21 Monate teilbedingte Haft für 20-jährigen Elektriker-Lehrling.
Nach einem Gewaltexzess in einer Wiener Straßenbahn ist ein 20-jähriger Elektriker-Lehrling am Montag im Straflandesgericht wegen absichtlicher schwerer Körperverletzung zu 21 Monaten teilbedingter Haft verurteilt worden. Er hatte am frühen Abend des 23. Juni 2013 in der Linie 26 einen Betrunkenen zusammen getreten und schwer verletzt, der ihn und seine Freundin belästigt und provoziert hatte.
Wie auf dem Video-Material, das die Wiener Linien der Justiz übermittelt hatten, deutlich zu sehen war, näherte sich der sichtlich angeheiterte 38-jährige Mann, der sich am Donauinsel-Fest mit rund zwei Promille Alkohol "versorgt" hatte, dem sitzenden jungen Pärchen. Minutenlang redete er auf den jungen Elektriker ein, griff nach seiner Hand, ließ diese nicht mehr aus, machte Bemerkungen über dessen Freundin und versetzte dem 20-Jährigen schließlich einen nicht allzu festen Schlag ins Gesicht.

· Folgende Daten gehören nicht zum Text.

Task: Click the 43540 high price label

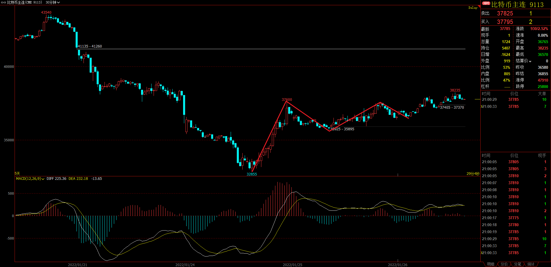Action: pos(46,13)
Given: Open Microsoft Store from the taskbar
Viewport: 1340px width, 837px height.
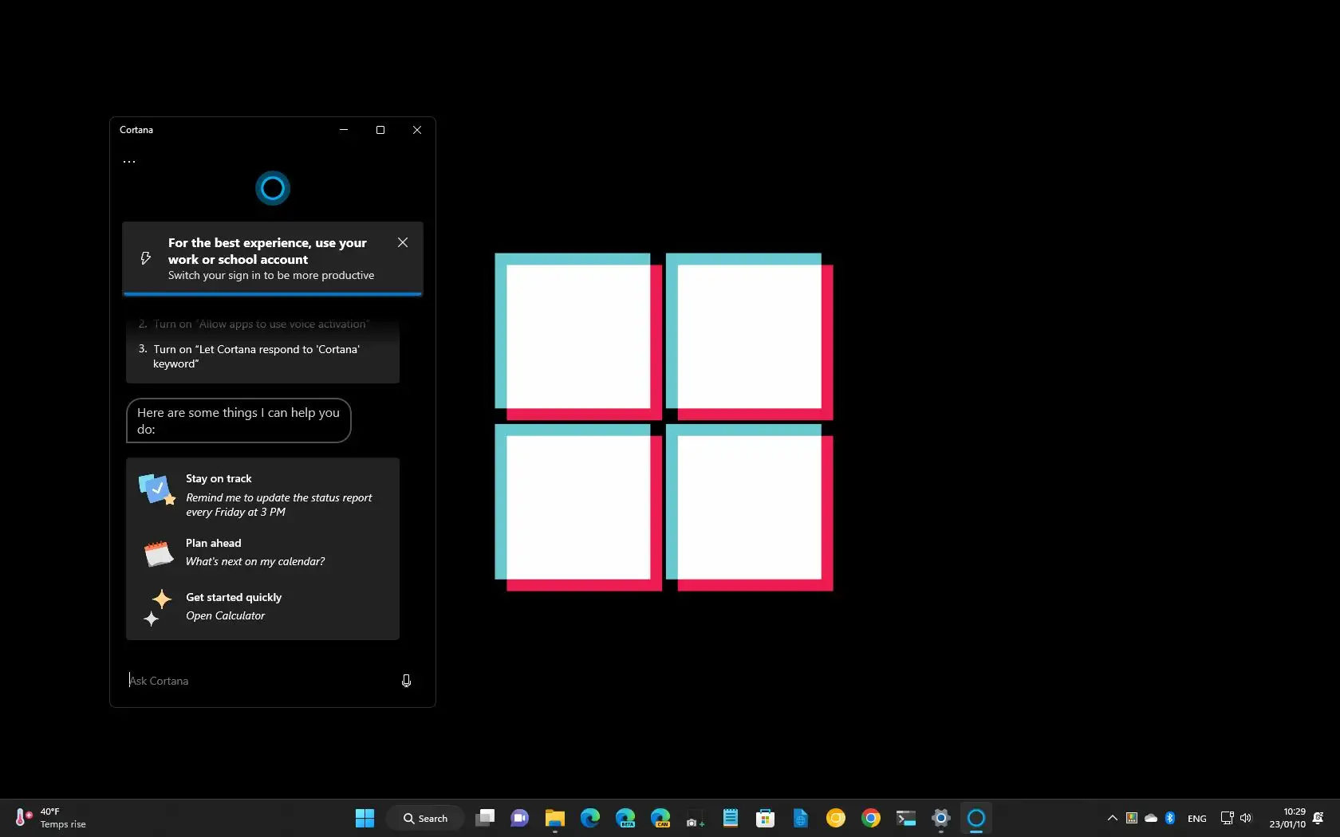Looking at the screenshot, I should click(766, 818).
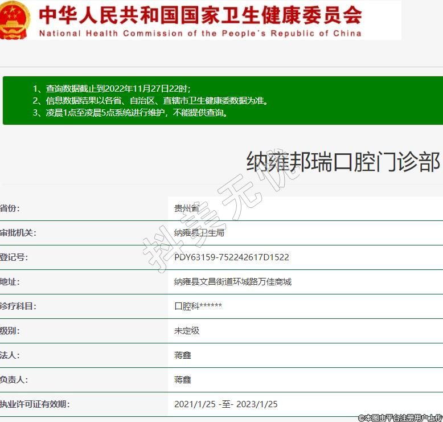Viewport: 443px width, 422px height.
Task: Click the province value 贵州省
Action: click(x=186, y=208)
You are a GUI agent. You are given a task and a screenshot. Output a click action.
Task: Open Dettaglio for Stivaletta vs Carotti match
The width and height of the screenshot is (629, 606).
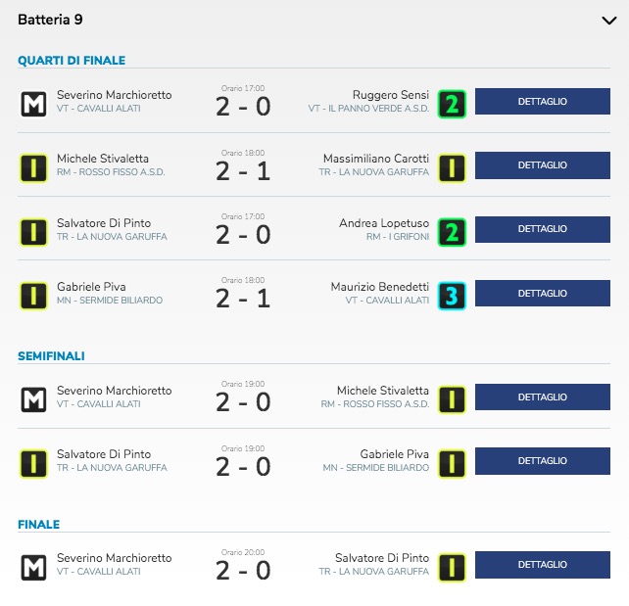(543, 165)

Faustschlag, High-Kick in Kopfhöhe, Front-Kick ins Gesicht Die Reaktion des muskelbepackten, durchtrainierten Burschen folgte auf dem Fuß. Er versetzte dem Mann zunächst im Aufstehen einen kräftigen Faustschlag mitten ins Gesicht und sodann mit dem rechten Bein einen High-Kick in Kopfhöhe, was den Betrunkenen zu Fall brachte. Dem am Boden Liegenden trat der 20-Jährige dann noch mit einem wuchtigen Front-Kick ins Gesicht.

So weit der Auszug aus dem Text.